• _Your assignment_:
All lines in the data bearing the string "width" should be identified and copied.

• _The records_:
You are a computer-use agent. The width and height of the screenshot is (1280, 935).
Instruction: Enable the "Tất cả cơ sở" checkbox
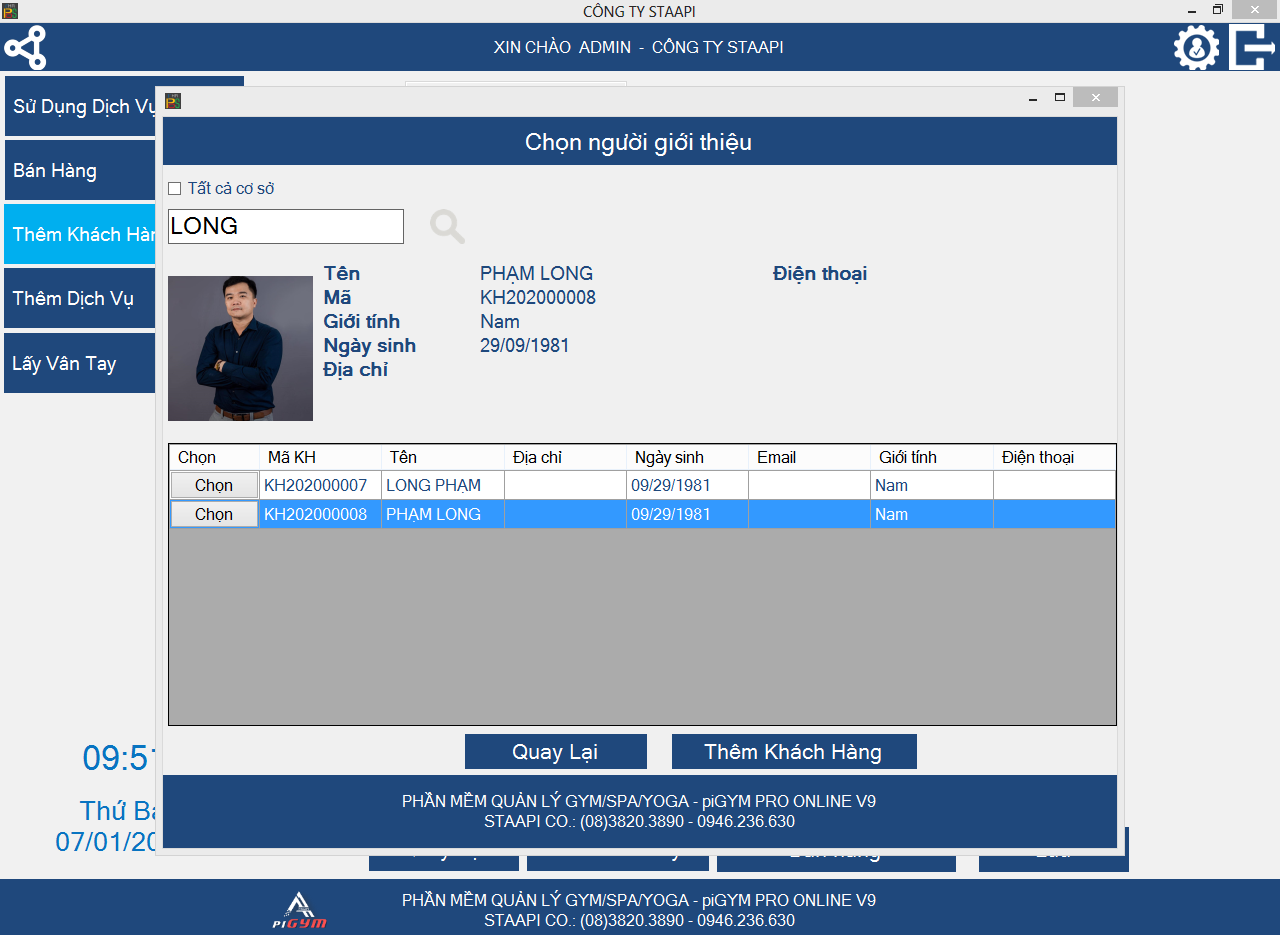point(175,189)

* * *

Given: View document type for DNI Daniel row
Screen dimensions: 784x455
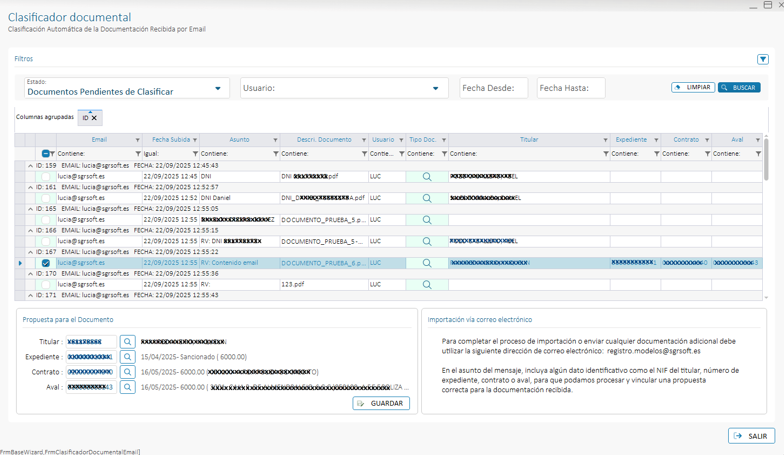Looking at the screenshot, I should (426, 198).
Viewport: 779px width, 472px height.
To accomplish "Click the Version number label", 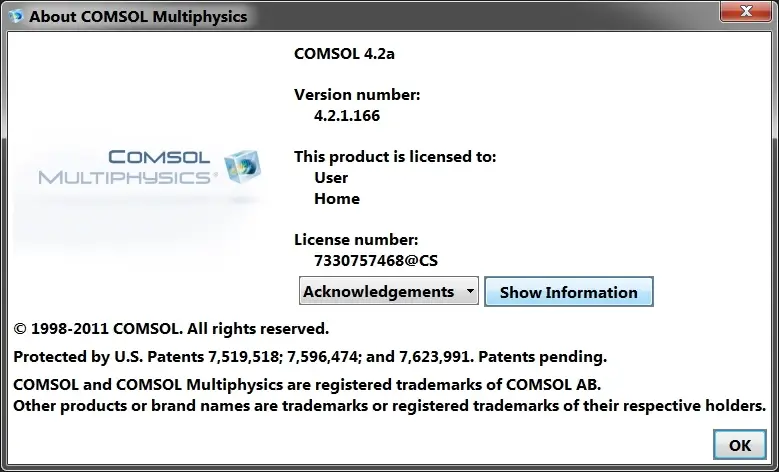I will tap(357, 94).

• _Your solution_:
You are a computer-use agent. The width and height of the screenshot is (1280, 935).
Viewport: 779px width, 472px height.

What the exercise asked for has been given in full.